Houston Barnes, who heads a business law firm in Research Triangle Park, said Tuesday that he was filing the official paperwork for his candidacy this week.
“We need a non-wavering voice in Washington that understands the needs within our communities and businesses,” Barnes said in a statement.
Also on Tuesday, former state Commerce Secretary Keith Crisco said he was considering a run at the same seat in the Democratic primary next May.
“It would be interesting,” said Crisco, who was commerce secretary for four years under Gov. Bev Perdue. “I’m a middle-of-the-road guy. Randolph County was one of her best supporters last time. I am considering it.”
Crisco spent most of his career as president and chairman of Asheboro Elastics, which makes knitted elastics. At age 70, he recently stepped down from that post but still serves on the company’s board.
A former Asheboro city councilman, he has been active in the textile industry and civic and church affairs. Born and reared on a dairy farm in Stanly County, Crisco has an undergraduate degree from Pfeiffer University and an MBA from Harvard University.
Barnes, 31, is the founder and managing partner of the Barnes Law Firm, which has four attorneys and represents business clients, helping them start companies or expand. The North Carolina native also works as a mentor with the business schools at the University of North Carolina at Chapel Hill and N.C. State University in Raleigh.
He and his wife, Brice, live in Durham, just outside the district line, but he said he plans to move to the district.
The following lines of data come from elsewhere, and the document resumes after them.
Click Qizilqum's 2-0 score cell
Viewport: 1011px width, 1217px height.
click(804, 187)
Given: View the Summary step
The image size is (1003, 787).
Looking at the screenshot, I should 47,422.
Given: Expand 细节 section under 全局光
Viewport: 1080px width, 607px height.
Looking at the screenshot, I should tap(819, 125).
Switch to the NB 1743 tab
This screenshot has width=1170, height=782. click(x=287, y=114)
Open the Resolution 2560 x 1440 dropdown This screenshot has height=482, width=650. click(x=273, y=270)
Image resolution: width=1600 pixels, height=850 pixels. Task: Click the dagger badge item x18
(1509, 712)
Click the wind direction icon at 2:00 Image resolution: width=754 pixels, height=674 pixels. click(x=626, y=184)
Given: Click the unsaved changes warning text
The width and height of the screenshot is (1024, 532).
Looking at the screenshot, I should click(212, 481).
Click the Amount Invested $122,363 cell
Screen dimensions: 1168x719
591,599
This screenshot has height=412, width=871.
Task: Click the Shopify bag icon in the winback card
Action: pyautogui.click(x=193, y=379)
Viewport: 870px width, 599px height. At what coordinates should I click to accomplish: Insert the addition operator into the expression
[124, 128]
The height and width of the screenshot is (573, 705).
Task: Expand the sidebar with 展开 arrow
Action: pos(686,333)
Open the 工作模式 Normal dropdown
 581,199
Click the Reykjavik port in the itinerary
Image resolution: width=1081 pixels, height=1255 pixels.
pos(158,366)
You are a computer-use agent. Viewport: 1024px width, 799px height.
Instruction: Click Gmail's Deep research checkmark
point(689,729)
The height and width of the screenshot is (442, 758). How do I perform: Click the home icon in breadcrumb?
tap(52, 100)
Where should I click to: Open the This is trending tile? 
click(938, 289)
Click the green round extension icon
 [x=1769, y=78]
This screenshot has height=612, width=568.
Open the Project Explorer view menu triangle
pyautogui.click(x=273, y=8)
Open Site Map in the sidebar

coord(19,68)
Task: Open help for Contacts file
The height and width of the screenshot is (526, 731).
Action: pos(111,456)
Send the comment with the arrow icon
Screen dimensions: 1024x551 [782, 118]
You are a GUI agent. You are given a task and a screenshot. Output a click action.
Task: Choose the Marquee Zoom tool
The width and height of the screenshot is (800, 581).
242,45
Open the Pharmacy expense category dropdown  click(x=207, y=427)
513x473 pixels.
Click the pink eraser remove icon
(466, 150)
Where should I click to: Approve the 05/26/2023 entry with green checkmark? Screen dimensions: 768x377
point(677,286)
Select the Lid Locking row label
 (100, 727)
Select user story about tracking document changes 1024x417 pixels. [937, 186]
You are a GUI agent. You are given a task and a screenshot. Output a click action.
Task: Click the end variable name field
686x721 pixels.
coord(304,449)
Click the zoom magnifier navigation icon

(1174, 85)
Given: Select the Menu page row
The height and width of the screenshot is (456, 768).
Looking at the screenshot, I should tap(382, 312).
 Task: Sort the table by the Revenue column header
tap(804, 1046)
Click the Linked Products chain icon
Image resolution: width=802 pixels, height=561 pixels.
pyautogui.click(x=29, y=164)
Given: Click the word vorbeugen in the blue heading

Brice Barnes, founder of Greenpoint Strategy, and a fundraiser for such Democrats as Sen. Kay Hagan, Rep. Mike McIntyre and Perdue.
Ellmers, a two-term lawmaker from Dunn, has been criticized by both the left and the right for her position on the government shutdown. She at first opposed the strategy, saying it was not an effective tool to fight the president’s health care program but then voted with the Republican majority for the shutdown. She also voted against the legislation that allowed government to restart and avoid a default.
State GOP soliciting black voters
The Republican National Committee is intensifying its outreach efforts to African-American voters in North Carolina. The RNC opened an “engagement office” in Charlotte on Monday in what state GOP Chairman Claude Pope called a “historic moment for our party.”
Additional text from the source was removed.